Directions for this task:
Copy every one of the rows below word for word, leaving out the pictures.

Material shown:
◇ ◇ ◇

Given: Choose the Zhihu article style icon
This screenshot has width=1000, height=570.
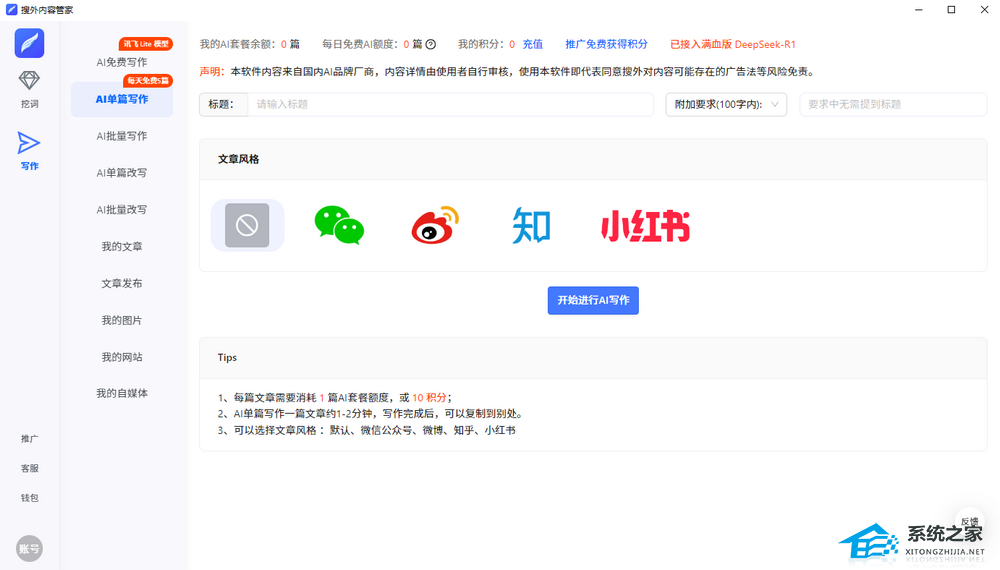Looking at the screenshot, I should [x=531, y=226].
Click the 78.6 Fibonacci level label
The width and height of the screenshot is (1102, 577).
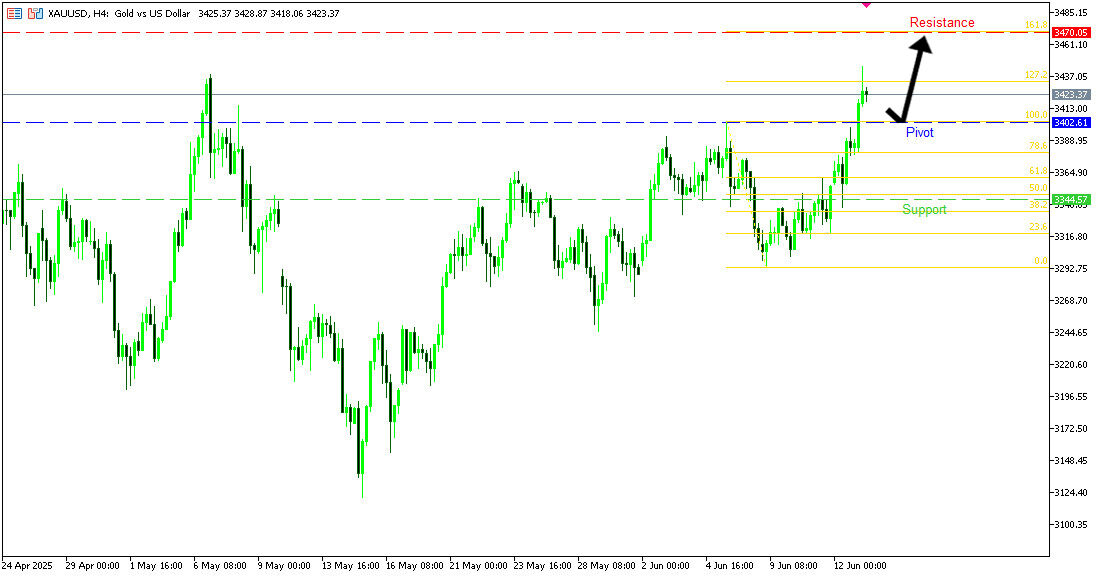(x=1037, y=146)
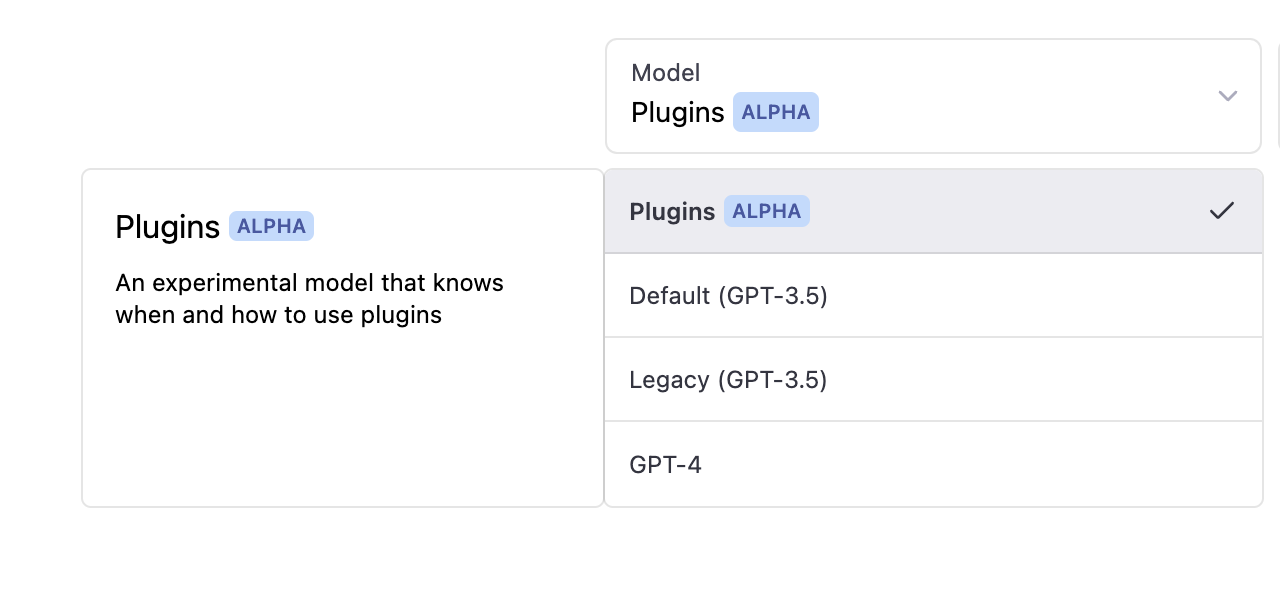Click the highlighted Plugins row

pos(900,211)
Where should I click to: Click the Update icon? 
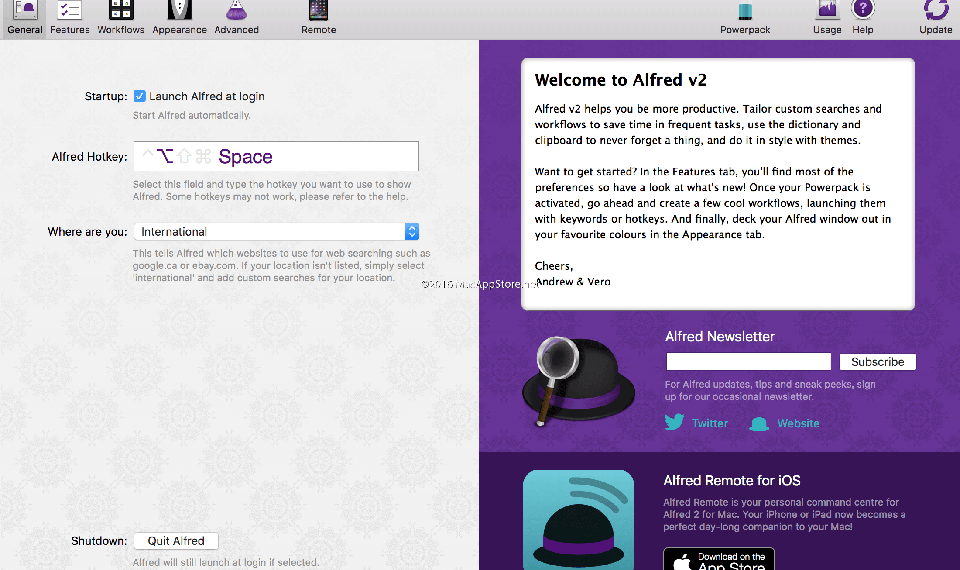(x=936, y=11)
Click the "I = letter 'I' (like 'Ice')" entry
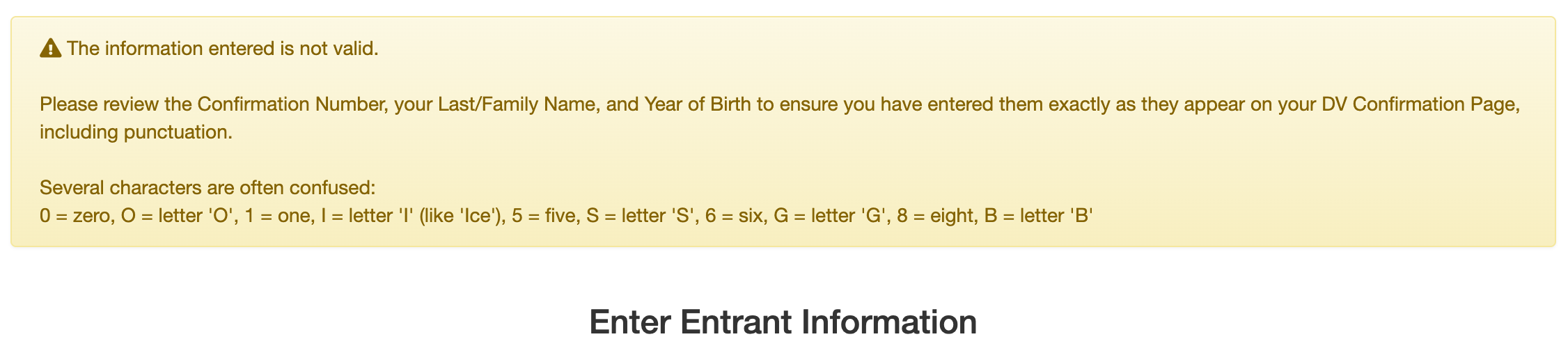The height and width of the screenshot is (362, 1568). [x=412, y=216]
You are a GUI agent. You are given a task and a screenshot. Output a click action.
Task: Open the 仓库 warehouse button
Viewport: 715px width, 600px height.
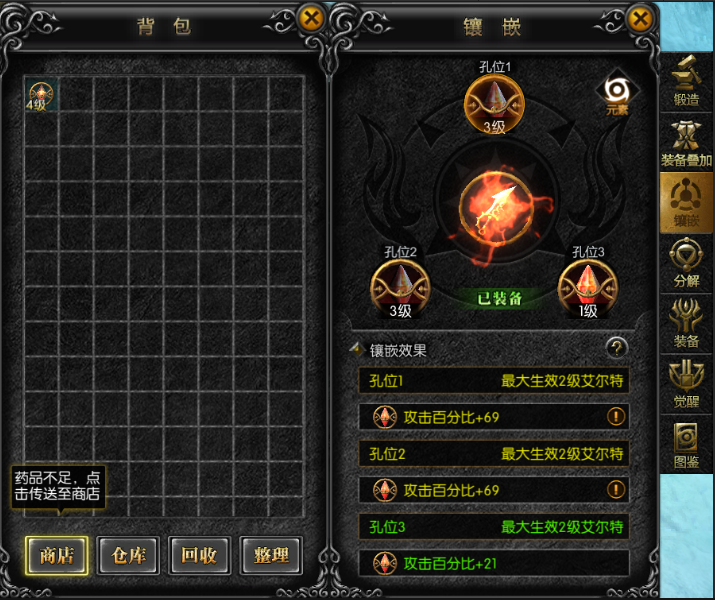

◇ ◇ ◇

The result:
Given: Choose the Zhihu article style icon
This screenshot has width=1000, height=570.
Looking at the screenshot, I should [x=531, y=226].
Click the 78.6 Fibonacci level label
The width and height of the screenshot is (1102, 577).
(x=1037, y=146)
Click the highlighted Plugins row

pos(900,211)
Where should I click to: Click the Update icon? 
(x=936, y=11)
Click the "I = letter 'I' (like 'Ice')" entry
The height and width of the screenshot is (362, 1568). [x=412, y=216]
You are a GUI agent. You are given a task and a screenshot. Output a click action.
Task: Open the 仓库 warehouse button
Viewport: 715px width, 600px height.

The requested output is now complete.